**About this task:**
Would you give back exactly the lines from the line with "Instruction: Click the" through the end of the entries below, both included, but none of the pictures?

Records from a data collection:
<<<<

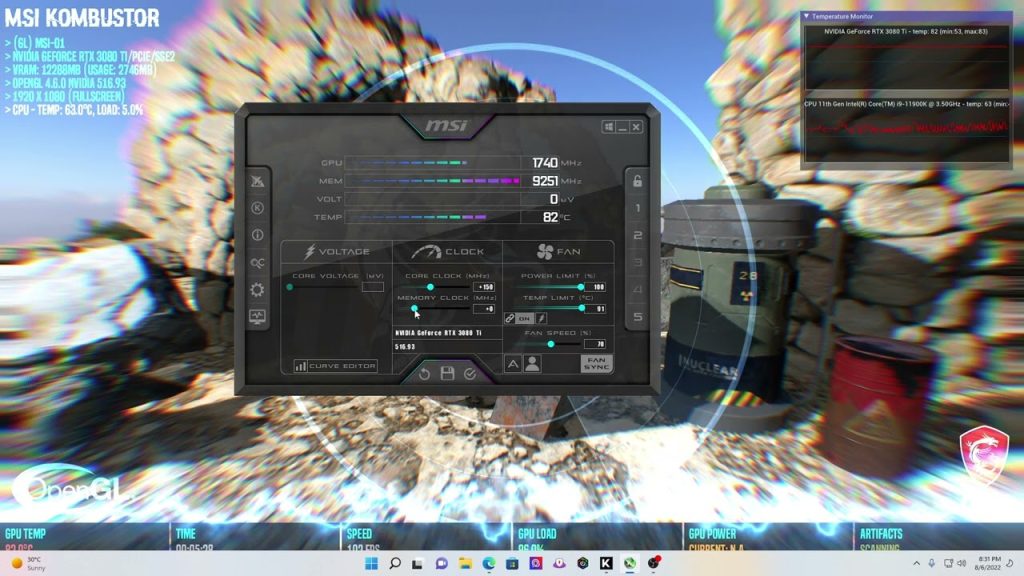Save settings with the floppy disk icon

click(447, 373)
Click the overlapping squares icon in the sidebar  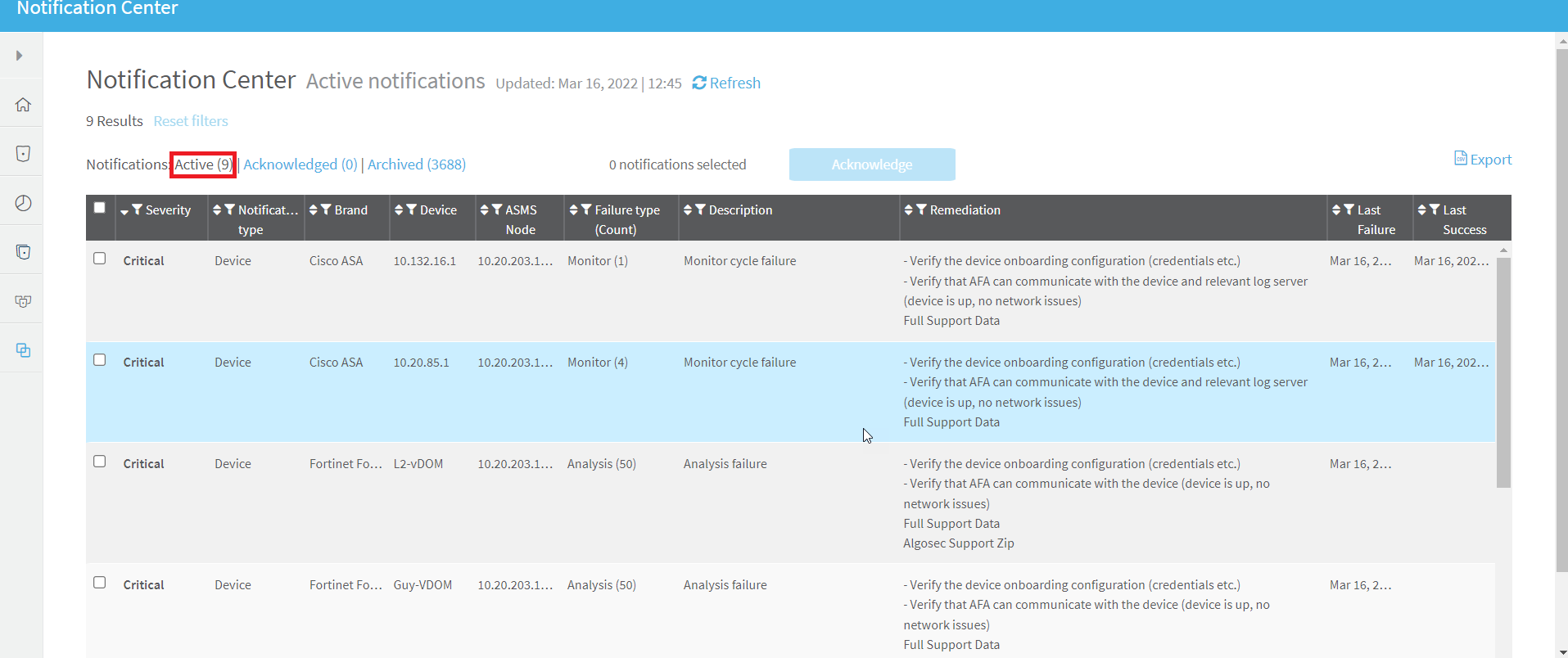23,350
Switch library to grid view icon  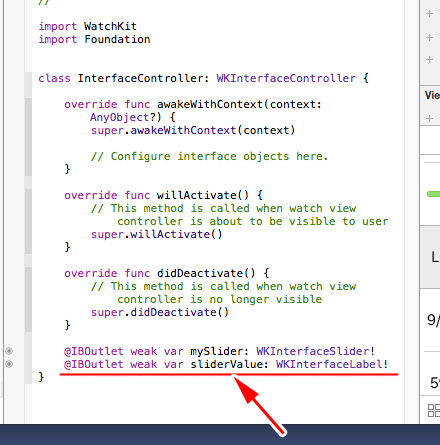434,410
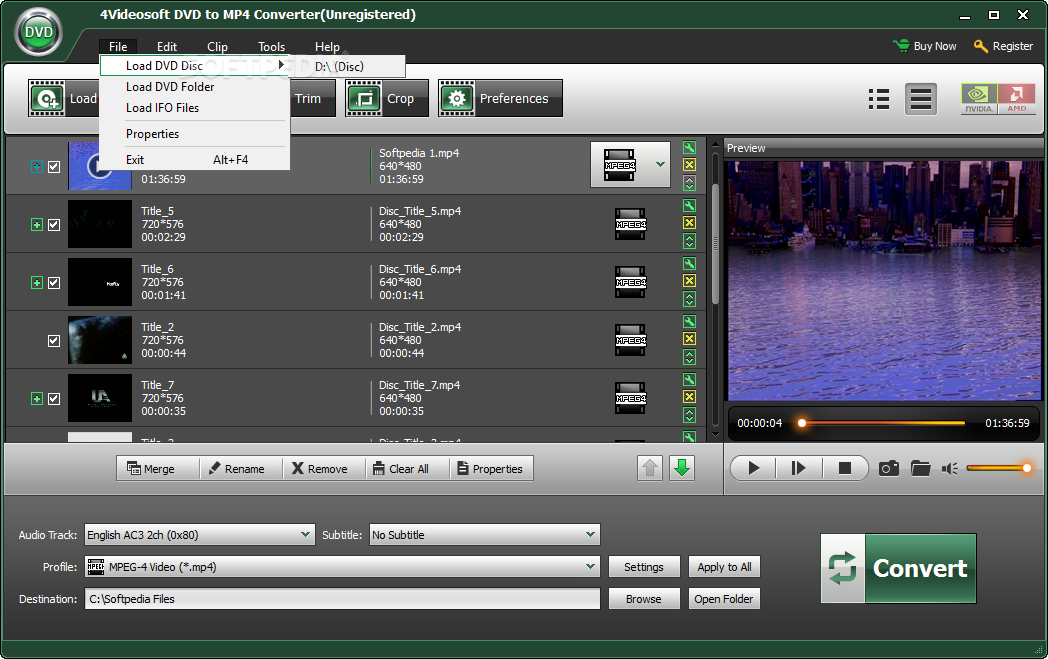This screenshot has height=659, width=1048.
Task: Click the Apply to All button
Action: 724,567
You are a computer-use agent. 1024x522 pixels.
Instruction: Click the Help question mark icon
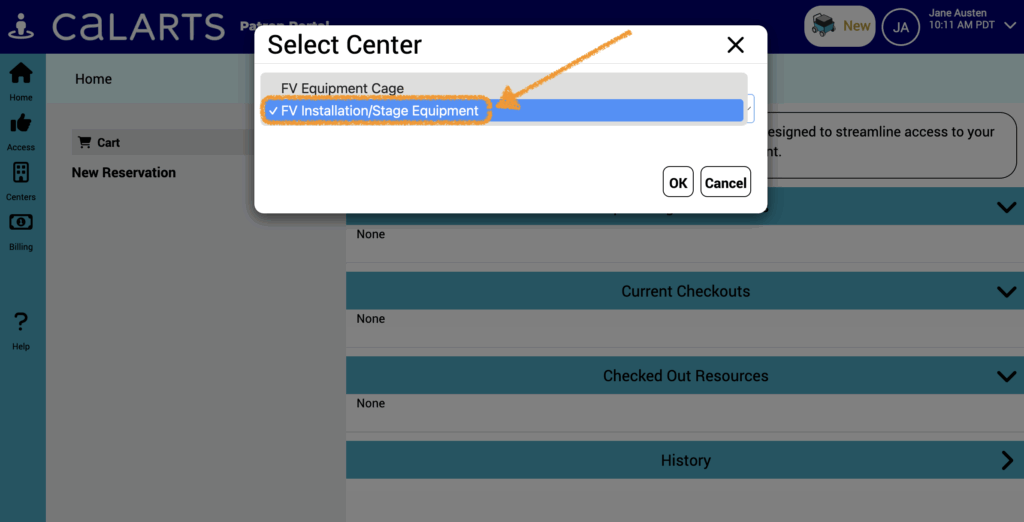20,322

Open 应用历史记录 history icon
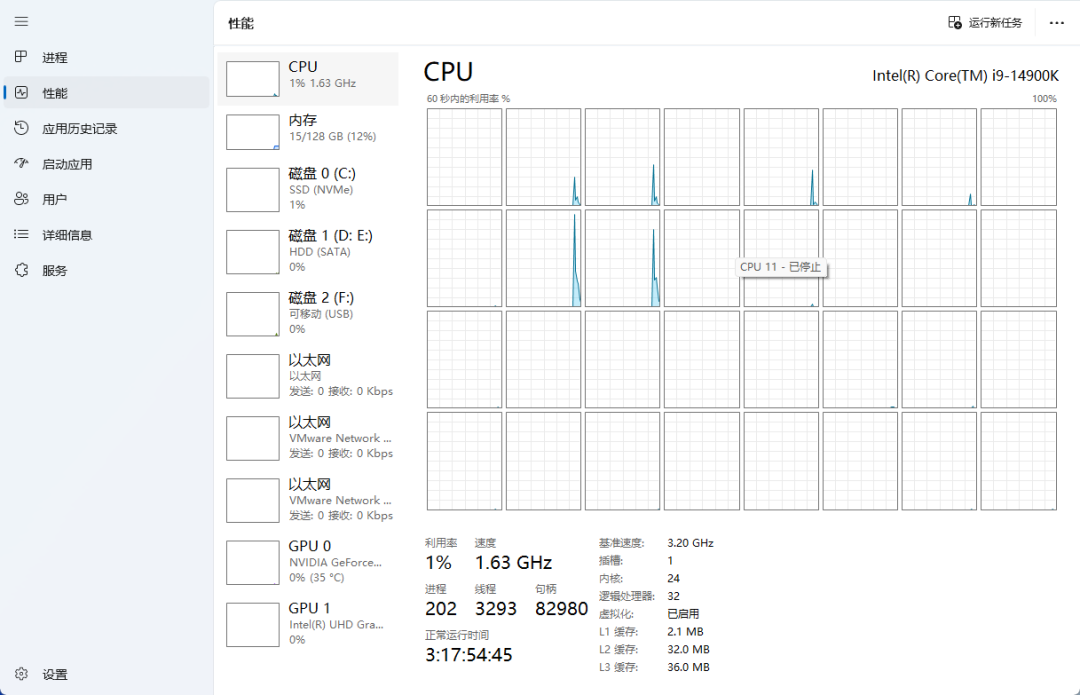click(21, 128)
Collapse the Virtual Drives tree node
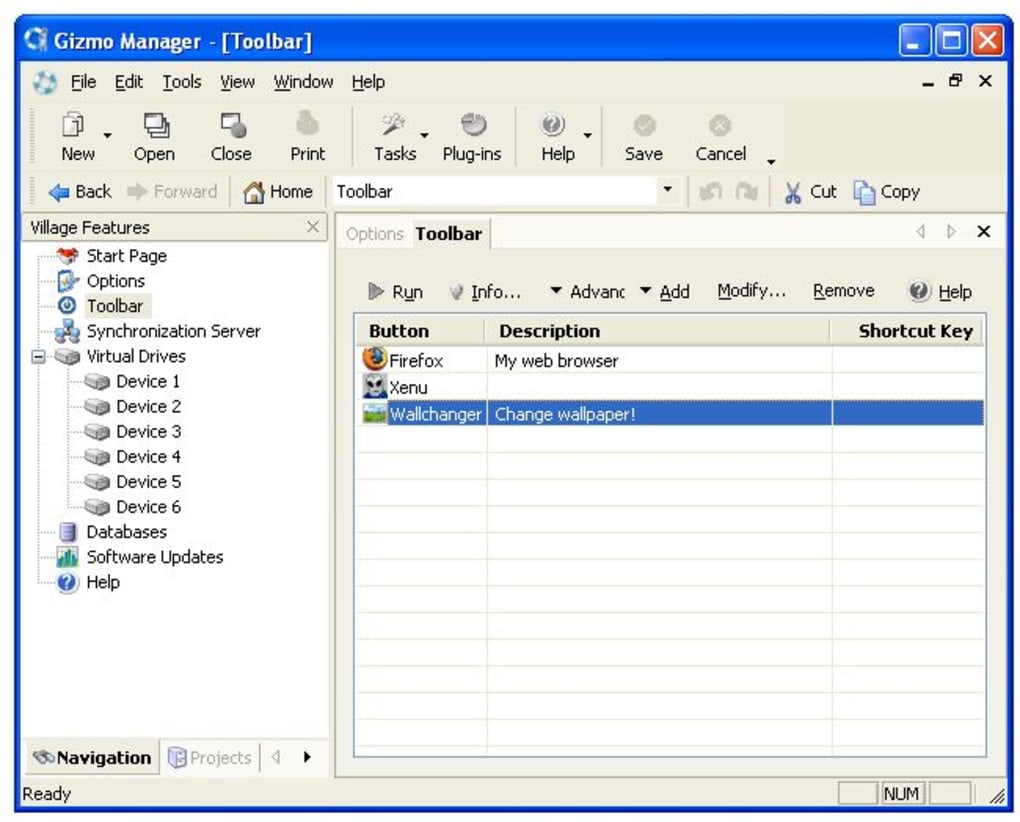This screenshot has height=822, width=1020. [38, 356]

>>>>

**Final answer:**
Instruction: Click the Help question mark icon
20,322

Open 应用历史记录 history icon
click(21, 128)
Collapse the Virtual Drives tree node
This screenshot has height=822, width=1020. [38, 356]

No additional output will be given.